GGPlot and Geometric Transformations II: Inversions

This is the second part of two posts about using ggplot to visualize geometric transformations in the complex plane.

Inversions

For this post we’ll focus on inversions, having already covered rotations, translations, and reflections. An inversion can be thought of as a reflection across a circle, the the inside of the circle gets flipped to fill the plane outside the circle and the outside is flipped into the circle. This is a more complicated transformation, both to visualize and to perform mathematically, but is essential to geometry.

The Math

Since an inversion involves a circle, we’ll need a center \(z_0 = x_0+iy_0\) and a radius \(r\). Any point \(z\) that’s within \(r\) of \(z_0\) must be moved to a point further than \(r\) from \(z_0\), and should lie on a line connected \(z\) and \(z_0\). This is accomplished via the formula: \[ inv(z) = \frac{r^2}{\overline{z-z_0}}+z_0 \]

Since dividing by a complex number is not really done, we can turn this formula into: \[ inv(z) = \frac{r^2(z-z_0)}{|z-z_0|^2}+z_0 \] This may not look simpler, but it will be easier to write code for since it just multiples \(z-z_0\) by the square of the ratio of the radius to the distance from \(z\) to \(z_0\), then translates by \(z_0\). Since the ratio of distances is real, this means we’re just translating \(z_0\) to the origin, dilating by the square of distance ratio, then translating back to \(z_0\). Do we really even need new code? Not really.

The code

We use the translation and rotation functions from the previous post:

translateR <- function(x,y,tx,ty){return (x+tx)}
translateI <- function(x,y,tx,ty){return (y+ty)}
rotateR <- function(x,y,rx,ry){return (x*rx-y*ry)}
rotateI <- function(x,y,rx,ry){return (x*ry+y*rx)}

Our inversion function will apply these, and work well when handed a data.frame of points.

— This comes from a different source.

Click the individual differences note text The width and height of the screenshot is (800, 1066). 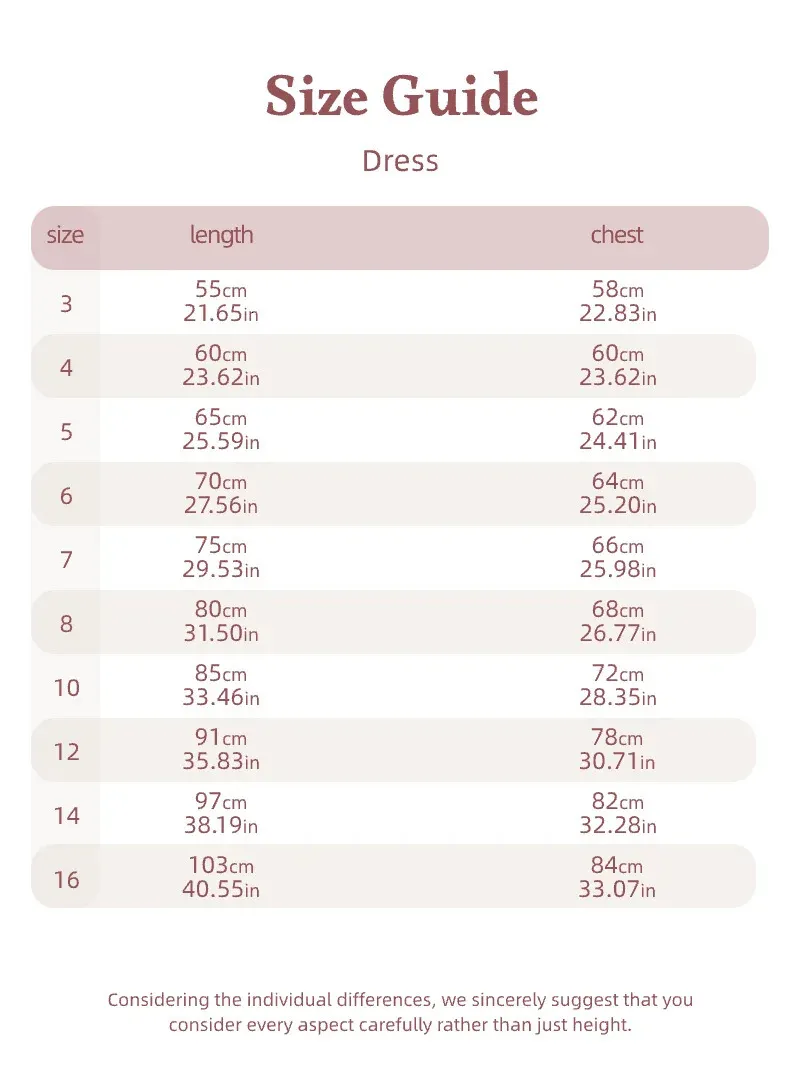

inversion <- function(x,y,x0,y0,r){
  #set-up a data.frame to be returned
  pt <- data.frame(x=x, y=y)
  #translate z_0 to the origin
  pt$x <-translateR(x,y,-x0,-y0)
  pt$y <-translateI(x,y,-x0,-y0)
  #dilate
  distRatio <- r^2/((x-x0)^2+(y-y0)^2)
  pt[,1:2] <- c(rotateR(pt$x,pt$y,distRatio,0),
          rotateI(pt$x,pt$y,distRatio,0))
  #translate back
  pt[,1:2] <- c(translateR(pt$x,pt$y,x0,y0),
          translateI(pt$x,pt$y,x0,y0))
  return(pt)
}

Graphs of Inversion

Let’s start by re-using our rectangle from previously and doing an inversion across the circle centered at the origin with radius 2.

rectangle <- data.frame(x = c(rep(seq(from=0, to=2, by=.1),2), rep(0,11),rep(2,11)),
                  y=c(rep(0,21),rep(1,21),rep(seq(0,1,by=.1),2)))
rectangle$code <- "Original"

invRect <- data.frame(x=rectangle$x, y=rectangle$y)

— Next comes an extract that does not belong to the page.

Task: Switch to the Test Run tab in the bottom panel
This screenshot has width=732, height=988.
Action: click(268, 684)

invRect[,1:2]<- inversion(rectangle$x, rectangle$y, 0,0,2)
invRect$code <- "Inverted"

library(ggplot2)
library(dplyr, quietly = TRUE)

rbind.data.frame(rectangle, invRect) %>% 
  ggplot(aes(x=x,y=y, col=code)) + geom_point(size=1) + xlim(c(-2,12)) + ylim(c(-2,12))

Notice how lines through the center of the circle remain lines. The lower right corner, which is on the circle, if fixed, but the center of the circle is sent to the outer reaches of the plane. The upper right corner, which was outside the circle, gets flipped inside the circle.

Let’s do another example, this time we’ll use a circle centered at \((-1,-1)\) with radius 4.

invRect <- data.frame(x=rectangle$x, y=rectangle$y)

invRect[,1:2]<- inversion(rectangle$x, rectangle$y, -1,-1,4)
invRect$code <- "Inverted"

rbind.data.frame(rectangle, invRect) %>% 
  ggplot(aes(x=x,y=y, col=code)) + geom_point(size=1) + xlim(c(-2,12)) + ylim(c(-2,12))

What if we take a rectangle outside of the circle and invert?

invRect <- data.frame(x=rectangle$x, y=rectangle$y)

invRect[,1:2]<- inversion(rectangle$x, rectangle$y, 5,0,2)
invRect$code <- "Inverted"

rbind.data.frame(rectangle, invRect) %>% 
  ggplot(aes(x=x,y=y, col=code)) + geom_point(size=1) + xlim(c(-2,7)) + ylim(c(-2,3))

Inversions aren’t a simple to predict as rotations and translations. I encourage you to experiment a bit: try other shapes, lines, or just collections of points. Do inversions preserve anything geometrically meaningful?